## [Listed entries]
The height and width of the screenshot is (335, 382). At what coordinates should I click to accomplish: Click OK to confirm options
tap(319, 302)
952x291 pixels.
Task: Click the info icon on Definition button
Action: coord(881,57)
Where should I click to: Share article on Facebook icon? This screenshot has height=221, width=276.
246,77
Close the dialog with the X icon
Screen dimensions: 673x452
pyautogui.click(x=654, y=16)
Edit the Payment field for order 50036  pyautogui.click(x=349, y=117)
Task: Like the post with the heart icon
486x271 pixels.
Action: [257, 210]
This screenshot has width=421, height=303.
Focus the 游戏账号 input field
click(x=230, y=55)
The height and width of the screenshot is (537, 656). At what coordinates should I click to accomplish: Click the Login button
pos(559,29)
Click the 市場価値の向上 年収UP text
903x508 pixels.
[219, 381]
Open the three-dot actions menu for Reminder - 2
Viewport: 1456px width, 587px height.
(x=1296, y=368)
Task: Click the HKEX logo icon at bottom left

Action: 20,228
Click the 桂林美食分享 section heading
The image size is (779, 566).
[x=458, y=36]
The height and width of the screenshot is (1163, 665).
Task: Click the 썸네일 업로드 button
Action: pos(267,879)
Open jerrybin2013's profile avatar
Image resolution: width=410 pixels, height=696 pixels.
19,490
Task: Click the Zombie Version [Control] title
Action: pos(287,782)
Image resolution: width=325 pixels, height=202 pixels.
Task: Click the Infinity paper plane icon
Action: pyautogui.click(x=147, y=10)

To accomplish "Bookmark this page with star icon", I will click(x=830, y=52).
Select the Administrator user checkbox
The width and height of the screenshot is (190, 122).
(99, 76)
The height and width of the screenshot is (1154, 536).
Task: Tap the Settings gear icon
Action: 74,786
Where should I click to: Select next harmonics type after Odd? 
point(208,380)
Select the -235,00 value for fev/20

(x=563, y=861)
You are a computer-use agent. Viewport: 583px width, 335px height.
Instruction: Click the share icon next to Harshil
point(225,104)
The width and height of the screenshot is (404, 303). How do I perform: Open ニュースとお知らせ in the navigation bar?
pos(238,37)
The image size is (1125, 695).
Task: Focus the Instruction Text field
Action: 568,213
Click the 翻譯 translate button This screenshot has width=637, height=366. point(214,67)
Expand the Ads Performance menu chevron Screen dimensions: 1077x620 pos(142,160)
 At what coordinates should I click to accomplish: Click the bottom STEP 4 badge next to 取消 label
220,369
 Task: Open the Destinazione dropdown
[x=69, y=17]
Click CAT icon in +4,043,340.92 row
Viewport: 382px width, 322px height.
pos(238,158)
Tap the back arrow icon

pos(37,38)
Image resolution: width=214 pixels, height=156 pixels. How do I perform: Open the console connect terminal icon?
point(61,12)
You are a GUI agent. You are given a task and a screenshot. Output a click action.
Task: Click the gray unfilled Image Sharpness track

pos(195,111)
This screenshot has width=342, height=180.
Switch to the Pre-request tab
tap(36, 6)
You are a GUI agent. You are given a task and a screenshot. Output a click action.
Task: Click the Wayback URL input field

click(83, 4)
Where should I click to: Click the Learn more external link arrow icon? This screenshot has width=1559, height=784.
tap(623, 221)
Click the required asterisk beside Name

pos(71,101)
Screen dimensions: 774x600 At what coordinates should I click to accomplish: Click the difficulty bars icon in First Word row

## [Your assignment]
Please repeat the records so that each one reads exactly as it does above.

## [Expected answer]
The height and width of the screenshot is (335, 382). At what coordinates should I click to accomplish: Click OK to confirm options
tap(319, 302)
952x291 pixels.
Task: Click the info icon on Definition button
Action: coord(881,57)
Where should I click to: Share article on Facebook icon? This screenshot has height=221, width=276.
246,77
Close the dialog with the X icon
Screen dimensions: 673x452
pyautogui.click(x=654, y=16)
Edit the Payment field for order 50036  pyautogui.click(x=349, y=117)
Task: Like the post with the heart icon
486x271 pixels.
Action: [257, 210]
This screenshot has width=421, height=303.
Focus the 游戏账号 input field
click(x=230, y=55)
The height and width of the screenshot is (537, 656). At what coordinates should I click to accomplish: Click the Login button
pos(559,29)
Click the 市場価値の向上 年収UP text
903x508 pixels.
[219, 381]
Open the three-dot actions menu for Reminder - 2
Viewport: 1456px width, 587px height.
(x=1296, y=368)
Task: Click the HKEX logo icon at bottom left

Action: 20,228
Click the 桂林美食分享 section heading
The image size is (779, 566).
[x=458, y=36]
The height and width of the screenshot is (1163, 665).
Task: Click the 썸네일 업로드 button
Action: pos(267,879)
Open jerrybin2013's profile avatar
Image resolution: width=410 pixels, height=696 pixels.
19,490
Task: Click the Zombie Version [Control] title
Action: pos(287,782)
Image resolution: width=325 pixels, height=202 pixels.
Task: Click the Infinity paper plane icon
Action: pyautogui.click(x=147, y=10)

To accomplish "Bookmark this page with star icon", I will click(x=830, y=52).
Select the Administrator user checkbox
The width and height of the screenshot is (190, 122).
(99, 76)
The height and width of the screenshot is (1154, 536).
Task: Tap the Settings gear icon
Action: 74,786
Where should I click to: Select next harmonics type after Odd? 
point(208,380)
Select the -235,00 value for fev/20

(x=563, y=861)
You are a computer-use agent. Viewport: 583px width, 335px height.
Instruction: Click the share icon next to Harshil
point(225,104)
The width and height of the screenshot is (404, 303). How do I perform: Open ニュースとお知らせ in the navigation bar?
pos(238,37)
The image size is (1125, 695).
Task: Focus the Instruction Text field
Action: 568,213
Click the 翻譯 translate button This screenshot has width=637, height=366. point(214,67)
Expand the Ads Performance menu chevron Screen dimensions: 1077x620 pos(142,160)
 At what coordinates should I click to accomplish: Click the bottom STEP 4 badge next to 取消 label
220,369
 Task: Open the Destinazione dropdown
[x=69, y=17]
Click CAT icon in +4,043,340.92 row
Viewport: 382px width, 322px height.
pos(238,158)
Tap the back arrow icon

pos(37,38)
Image resolution: width=214 pixels, height=156 pixels. How do I perform: Open the console connect terminal icon?
point(61,12)
You are a GUI agent. You are given a task and a screenshot. Output a click action.
Task: Click the gray unfilled Image Sharpness track

pos(195,111)
This screenshot has width=342, height=180.
Switch to the Pre-request tab
tap(36, 6)
You are a GUI agent. You are given a task and a screenshot. Output a click action.
Task: Click the Wayback URL input field

click(83, 4)
Where should I click to: Click the Learn more external link arrow icon? This screenshot has width=1559, height=784.
tap(623, 221)
Click the required asterisk beside Name

pos(71,101)
Screen dimensions: 774x600 At what coordinates should I click to accomplish: Click the difficulty bars icon in First Word row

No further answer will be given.